Charlton and General Motors Defense LLC will be based in Washington, D.C., where the business will have a large presence at the annual Association of the U.S. Army conference this week, Charlton told Defense Daily in a telephone interview on Oct. 5. He said that GM Defense will use AUSA to announce the company, adding that a number of meetings are set with Army leadership to review the company’s capabilities and how they can bring to solutions to some of the Army’s needs.
GM Defense will also have its own website that goes live this week, said Charlton, who was appointed to the new executive position in August following his retirement from the Army in June. Charlton’s job is to manage the business day-to-day and grow it. He reports to Clark Freese, who is the executive director of GM’s Fuel Cell Business and is also CEO of the defense unit with responsibility for integrating the business within GM.
Charlton’s last assignment with the Army was as commander of the Test and Evaluation Command, and before that he was vice director of the Joint Force Development directorate of the Joint Chiefs of Staff. He was also commander of the Army’s Brigade Modernization Command, overseeing development of the service’s tactical network. He served three combat tours in Iraq and one in Afghanistan.
At AUSA, GM Defense will exhibit its Silent Utility Rover Universal Superstructure (SURUS), a modular chassis that is powered by hydrogen fuel cell technology, one of the key offerings from the business unit. SURUS was also showcased at AUSA last year when the defense unit was created.
“Electrification” is one of the core focus areas of GM Defense, Charlton said, touting parent GM’s success in developing and manufacturing electric cars for the consumer market.
“We make an extremely well manufactured, reliable and high-performance battery,” he said. “So we want to tap in to that experience and develop solutions for the military. The requirements for lithium ion battery power across the [Defense] Department are huge.”
Hydrogen fuel cells are another key component of GM Defense’s electrification offerings, which are “one of the most optimal ways to produce electricity, particularly for mobile tactical applications like the Army would have a need for,” Charlton said.
GM has been working with the Army’s Tank Automotive Research Development and Engineering Center on the hydrogen fuel cell technology for the past two years. At the 2016 and 2017 AUSA shows, GM also showcased the Chevrolet Colorado ZH2, a modified mid-size pickup truck powered by hydrogen fuel cells.
Charlton said the Colorado ZH2 has been “well received” by Army soldiers in field testing, adding that the vehicle is nearly silent when operating, has a low thermal signature, and offers “great range.”
This year, GM will showcase the next-generation of the technology on a Chevy Silverado full-size pickup, Charlton said. The next-generation of fuel cell technology boils down to a smaller power plant that offers more power, he said.
In the next year or two, GM will work with the Army on developing the ecosystem for the fuel cell technology, with plans to first demonstrate the conversion of standard JP-8 military diesel fuel can be converted into hydrogen in an expeditionary environment, Charlton said.
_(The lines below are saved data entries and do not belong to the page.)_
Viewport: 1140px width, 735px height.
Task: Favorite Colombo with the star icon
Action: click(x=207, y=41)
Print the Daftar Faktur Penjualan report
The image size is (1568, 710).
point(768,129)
In addition to powering a vehicle, the hydrogen fuel cells can provide external power for various systems on a vehicle, pointing out “electrification has to be a key factor in the development” of the Army’s Next-Generation Combat Vehicle platform. High energy lasers, electro-magnetic rail guns and next-generation sensors will all require a lot of electrical power, he said.
The Navy is also interested in hydrogen fuel cells on its future unmanned underwater vehicles, Charlton said.
In addition to electrification, Charlton said that GM Defense will also tap into parent GM’s capabilities in autonomous vehicle technology and manufacturing to bring to its military customers. GM has a video of the Colorado ZH2 with a driver being followed by a self-driving Chevy Volt electric vehicle to demonstrate leader-follower capabilities for manned and unmanned vehicles, something the Army is interested in, he said.
The SURUS chassis also features autonomous driving capabilities.
GM Defense is also touting GM’s ability to provide cyber security to vehicles and related connected services and the ability to develop and produce special vehicles for Special Operations Forces, border security, and armored car requirements.